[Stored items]
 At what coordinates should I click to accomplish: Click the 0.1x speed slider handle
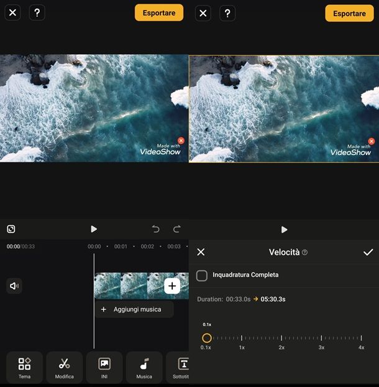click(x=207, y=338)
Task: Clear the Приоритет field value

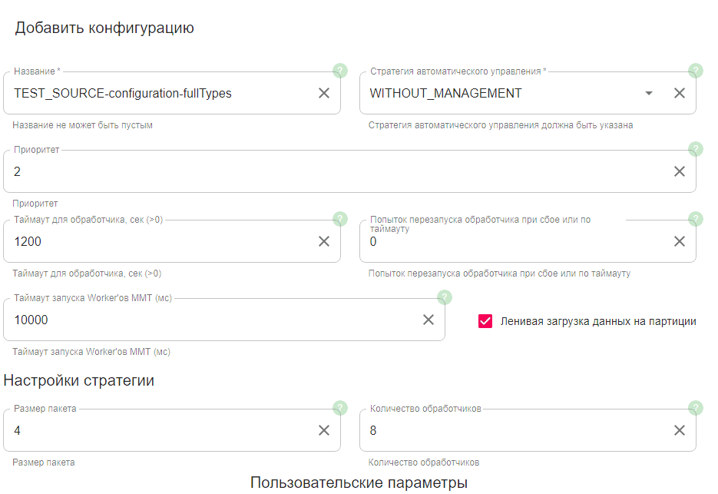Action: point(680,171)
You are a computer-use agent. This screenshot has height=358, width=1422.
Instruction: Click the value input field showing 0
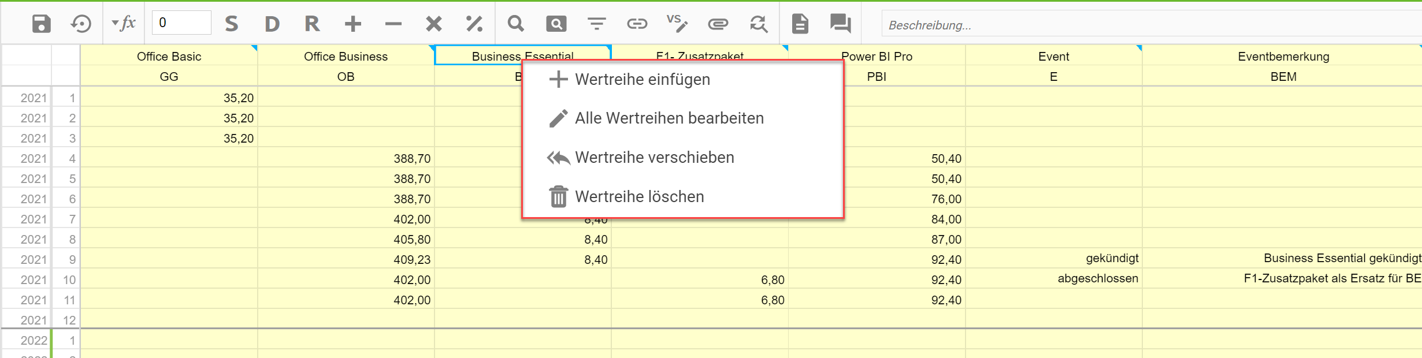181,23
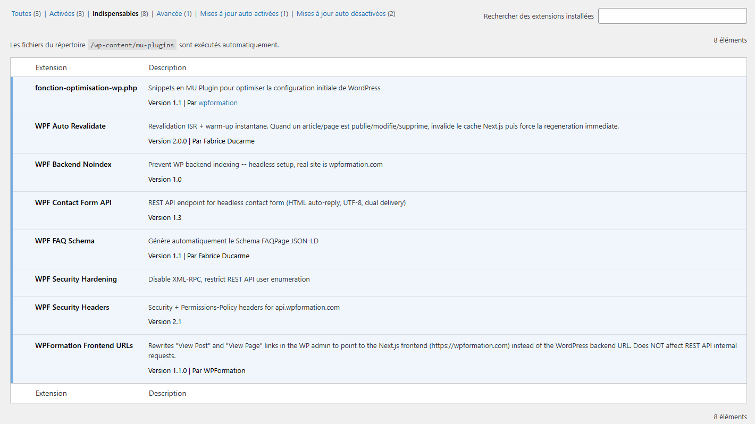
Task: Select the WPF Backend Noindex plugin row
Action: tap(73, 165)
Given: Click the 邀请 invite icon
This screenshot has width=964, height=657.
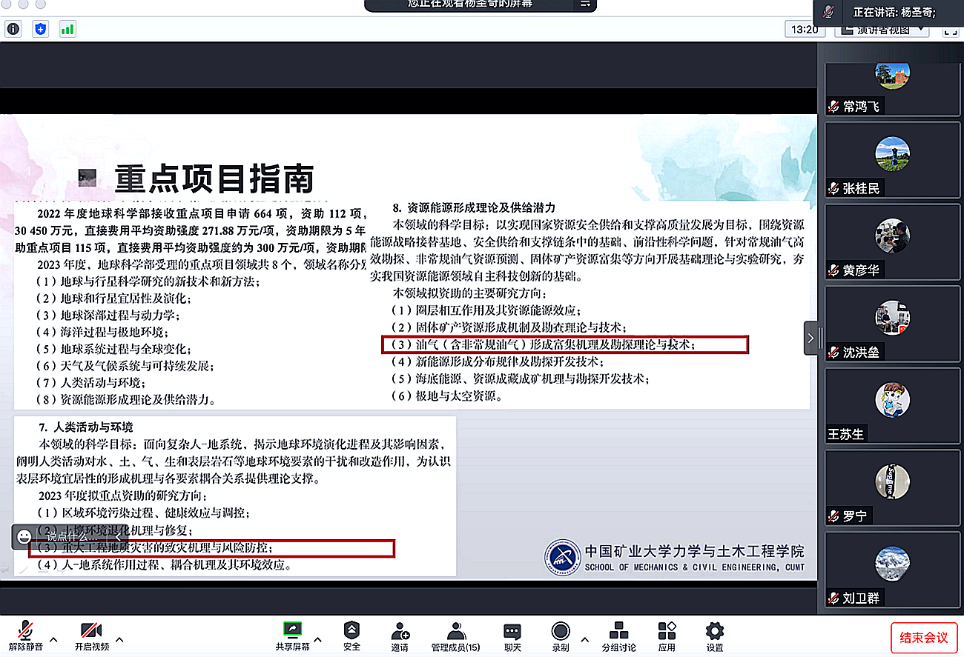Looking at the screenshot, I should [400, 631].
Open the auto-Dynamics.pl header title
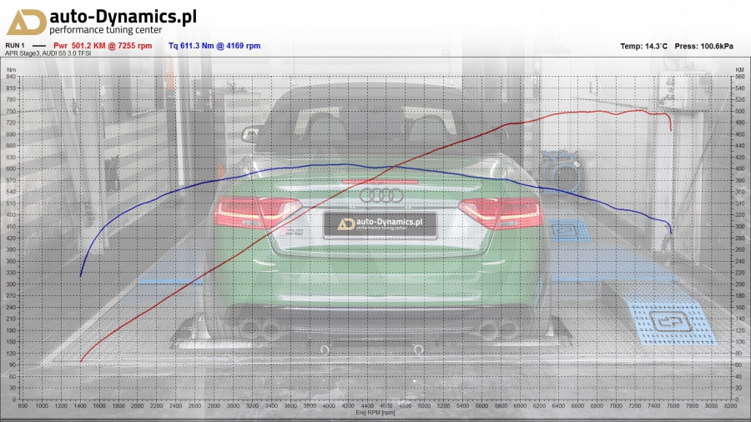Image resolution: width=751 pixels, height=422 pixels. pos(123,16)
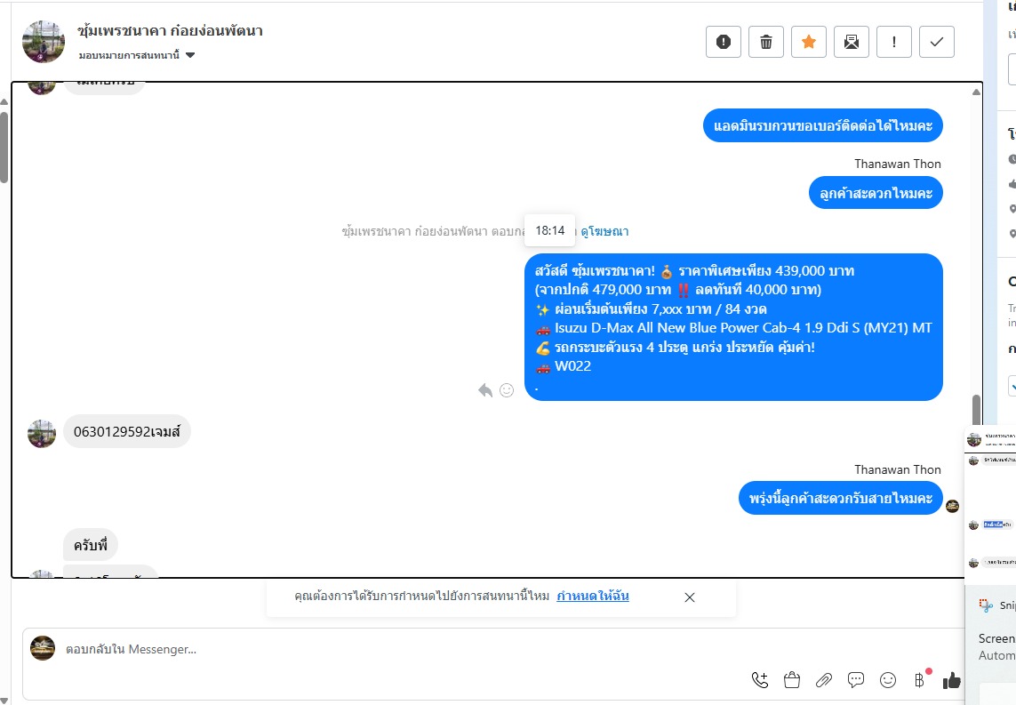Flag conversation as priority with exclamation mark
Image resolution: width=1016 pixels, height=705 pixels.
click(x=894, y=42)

§ About this exercise:
Each of the lines above should be transcribed exactly; no image is to be copied.

§ Reply:
 At what coordinates should I click to accomplish: Click the 0.1x speed slider handle
click(x=207, y=338)
Task: Clear the Приоритет field value

Action: point(680,171)
You are a computer-use agent. This screenshot has height=358, width=1422.
Instruction: Click the value input field showing 0
181,23
Task: Select the WPF Backend Noindex plugin row
Action: tap(73, 165)
Given: Click the 邀请 invite icon
This screenshot has width=964, height=657.
Looking at the screenshot, I should [400, 631].
Open the auto-Dynamics.pl header title
Image resolution: width=751 pixels, height=422 pixels. pos(123,16)
Flag conversation as priority with exclamation mark
Image resolution: width=1016 pixels, height=705 pixels.
click(x=894, y=42)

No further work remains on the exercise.